[Stored items]
———

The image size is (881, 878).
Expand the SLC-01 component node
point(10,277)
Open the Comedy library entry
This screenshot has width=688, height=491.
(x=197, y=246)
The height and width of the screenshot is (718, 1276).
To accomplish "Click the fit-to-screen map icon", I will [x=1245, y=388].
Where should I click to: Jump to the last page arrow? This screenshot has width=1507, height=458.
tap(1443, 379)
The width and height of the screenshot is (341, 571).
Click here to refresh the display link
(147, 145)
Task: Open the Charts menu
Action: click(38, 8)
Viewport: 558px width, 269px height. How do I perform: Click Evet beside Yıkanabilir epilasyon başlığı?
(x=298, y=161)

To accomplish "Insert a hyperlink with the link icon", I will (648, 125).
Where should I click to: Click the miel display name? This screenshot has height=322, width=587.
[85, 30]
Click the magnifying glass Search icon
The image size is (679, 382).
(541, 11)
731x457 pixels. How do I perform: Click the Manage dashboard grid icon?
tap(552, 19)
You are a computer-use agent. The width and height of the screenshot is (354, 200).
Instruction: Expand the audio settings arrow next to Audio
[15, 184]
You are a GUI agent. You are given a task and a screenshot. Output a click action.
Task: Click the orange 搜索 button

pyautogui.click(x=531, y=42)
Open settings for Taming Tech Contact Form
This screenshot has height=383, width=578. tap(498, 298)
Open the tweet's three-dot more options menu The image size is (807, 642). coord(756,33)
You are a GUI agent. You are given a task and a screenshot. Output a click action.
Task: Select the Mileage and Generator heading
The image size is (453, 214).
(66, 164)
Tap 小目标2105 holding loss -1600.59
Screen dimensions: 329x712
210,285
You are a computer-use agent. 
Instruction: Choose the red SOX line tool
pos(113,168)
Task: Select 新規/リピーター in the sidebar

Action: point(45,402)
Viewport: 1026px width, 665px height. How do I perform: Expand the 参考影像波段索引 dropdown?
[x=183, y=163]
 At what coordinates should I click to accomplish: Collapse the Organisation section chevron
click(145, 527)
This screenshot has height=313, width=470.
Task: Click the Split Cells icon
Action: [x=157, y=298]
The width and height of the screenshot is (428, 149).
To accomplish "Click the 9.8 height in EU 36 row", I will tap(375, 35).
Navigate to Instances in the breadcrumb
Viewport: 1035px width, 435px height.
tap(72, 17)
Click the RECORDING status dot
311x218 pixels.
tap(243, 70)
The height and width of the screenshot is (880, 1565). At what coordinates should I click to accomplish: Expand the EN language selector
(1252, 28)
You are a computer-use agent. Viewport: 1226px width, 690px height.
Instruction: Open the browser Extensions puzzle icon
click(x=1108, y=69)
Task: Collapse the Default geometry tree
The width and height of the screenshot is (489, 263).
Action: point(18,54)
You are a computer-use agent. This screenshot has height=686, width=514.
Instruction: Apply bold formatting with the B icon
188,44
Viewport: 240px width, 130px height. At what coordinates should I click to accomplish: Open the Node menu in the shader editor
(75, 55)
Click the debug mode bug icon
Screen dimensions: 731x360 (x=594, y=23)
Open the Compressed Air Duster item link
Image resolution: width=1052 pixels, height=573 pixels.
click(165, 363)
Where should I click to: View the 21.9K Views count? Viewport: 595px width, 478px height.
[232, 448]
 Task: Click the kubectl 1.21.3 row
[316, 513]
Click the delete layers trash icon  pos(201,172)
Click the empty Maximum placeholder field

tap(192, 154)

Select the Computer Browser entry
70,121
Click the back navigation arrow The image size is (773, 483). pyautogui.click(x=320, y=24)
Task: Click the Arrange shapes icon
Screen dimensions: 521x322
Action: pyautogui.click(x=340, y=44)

———

> Task item: Give back exactly the lines above, from the line containing "The image size is (453, 214)." through the line containing "Task: Collapse the Default geometry tree", with both end lines and nothing more.

> Exercise answer:
The image size is (453, 214).
(66, 164)
Tap 小目标2105 holding loss -1600.59
Screen dimensions: 329x712
210,285
You are a computer-use agent. 
Instruction: Choose the red SOX line tool
pos(113,168)
Task: Select 新規/リピーター in the sidebar

Action: point(45,402)
Viewport: 1026px width, 665px height. How do I perform: Expand the 参考影像波段索引 dropdown?
[x=183, y=163]
 At what coordinates should I click to accomplish: Collapse the Organisation section chevron
click(145, 527)
This screenshot has height=313, width=470.
Task: Click the Split Cells icon
Action: [x=157, y=298]
The width and height of the screenshot is (428, 149).
To accomplish "Click the 9.8 height in EU 36 row", I will tap(375, 35).
Navigate to Instances in the breadcrumb
Viewport: 1035px width, 435px height.
tap(72, 17)
Click the RECORDING status dot
311x218 pixels.
tap(243, 70)
The height and width of the screenshot is (880, 1565). At what coordinates should I click to accomplish: Expand the EN language selector
(1252, 28)
You are a computer-use agent. Viewport: 1226px width, 690px height.
Instruction: Open the browser Extensions puzzle icon
click(x=1108, y=69)
Task: Collapse the Default geometry tree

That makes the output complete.